Wetzon überlegte kurz. Sie erinnerte sich vage an eine Verabredung, eine Besprechung, die für morgen unten in der Stadt auf dem Plan stand.

»Hallo, hallo, Wetzon, sind Sie noch da?« Größte Unruhe.

»Ja, warten Sie, Mildred. Ich muß in meinem Terminkalender nachsehen.« Sie schlug ihr Notizbuch auf und sah, daß sie am nächsten Tag mit Howie Minton verabredet war, um fünf Uhr an der Bar des Vista Hotels beim World Trade Center. Sie konnte absagen, aber warum sollte sie einen Rückzieher machen? Er war ein potentieller Kandidat. Sie konnte früher runterfahren und Mildred gegen halb drei treffen und dann noch kurz bei Shearsons Trainingsprogramm für Makler im World Trade Center vorbeischauen, bevor sie Howie Minton traf. »Heute bin ich zu, aber ich kann morgen gegen halb drei in Ihr Büro kommen. Paßt Ihnen das?«

»Nein, das geht nicht. Es muß heute sein — so bald wie möglich.«

Wetzon war über den herrischen Ton verblüfft. »Ich sage Ihnen doch, es läßt sich heute nicht machen«, sagte Wetzon steif.

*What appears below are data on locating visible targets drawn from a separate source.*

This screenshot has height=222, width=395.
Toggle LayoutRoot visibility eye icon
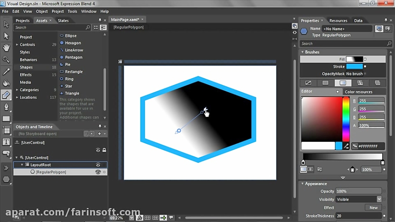click(x=98, y=165)
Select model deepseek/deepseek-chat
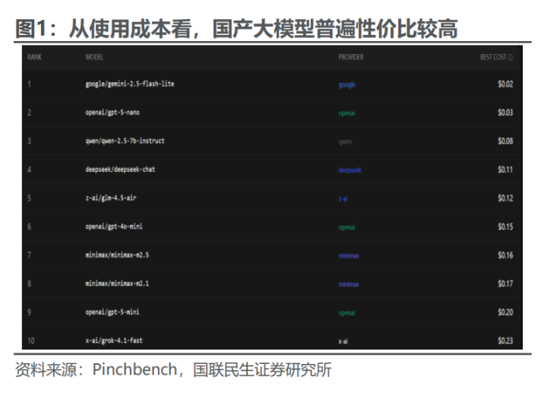 [120, 169]
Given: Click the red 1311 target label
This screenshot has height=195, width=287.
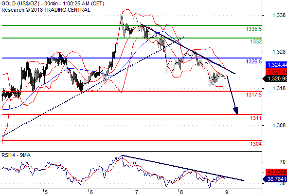Looking at the screenshot, I should (256, 118).
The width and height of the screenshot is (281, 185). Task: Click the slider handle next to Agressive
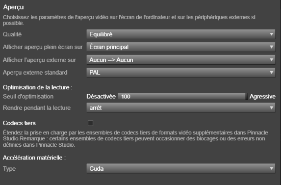(247, 97)
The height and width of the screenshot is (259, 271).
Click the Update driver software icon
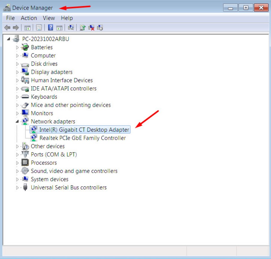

Ein paar Sekunden kam keine Reaktion, dann: »...Ich verstehe. Na gut, dann kann man nichts machen. Ich bin wirklich sehr dankbar... Sie wissen nicht...«

»Geht in Ordnung, aber es gibt wirklich nichts, was ich Ihnen sagen kann...«

»Danke im voraus«, sagte Mildred hastig, fast flüsternd. »Dann sehen wir uns morgen um halb drei.«

Neugierig und gespannt legte Wetzon auf. Sofort läutete es wieder. Sie nahm ab und sagte vorsichtig hallo.

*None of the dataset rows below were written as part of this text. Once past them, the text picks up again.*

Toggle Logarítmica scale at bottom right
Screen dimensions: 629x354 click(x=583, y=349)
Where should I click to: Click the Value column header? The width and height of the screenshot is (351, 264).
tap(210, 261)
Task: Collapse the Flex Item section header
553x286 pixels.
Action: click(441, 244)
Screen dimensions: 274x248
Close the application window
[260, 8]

»Wetzon, hier ist Smith.« Smith’ Antwort war kalt. »Ich muß ein ernstes Wort mit dir reden.«

»Worüber? Was hast du, Smith? Was ist passiert? Geht es dir gut?«

»Wegen dieser Kreatur. Carlos. Ich bin die ganze Nacht aufgewesen... das macht mich krank. Er ist ein sehr schlechter Mensch, und er hat einen verheerenden Einfluß auf dich.«

»Sachte, sachte, Smith. Carlos ist seit fast zehn Jahren mein bester Freund. Du kannst ihn nicht reizen und erwarten, daß er sich nicht wehrt.«

»Du mußt dich zwischen uns entscheiden, Wetzon«, sagte Smith und fing an zu weinen. »So darf man mich nicht behandeln.«

»Ich werde nichts dergleichen tun, Smith, also reiß dich zusammen. Du vergißt, daß ich im Moment wichtigere Dinge im Kopf habe.«

»Wir sprechen darüber, wenn du dich besser fühlst«, wich Smith aus, indem sie Wetzon den Schwarzen Peter zuschob. »Wenn du klarer siehst.«

»Ich sehe klar«, beharrte Wetzon. »Und dazu sage ich nie wieder ein Wort.« Sie legte auf. Was zum Teufel war in letzter Zeit in Smith gefahren? Wetzon hatte ein Gefühl, als wäre ihr Leben in den vergangenen vierundzwanzig Stunden völlig umgekrempelt worden.

Dann fiel ihr der Schlüssel ein. Hatte Smith’ eigenartiges Benehmen etwas mit dem Schlüssel zu tun?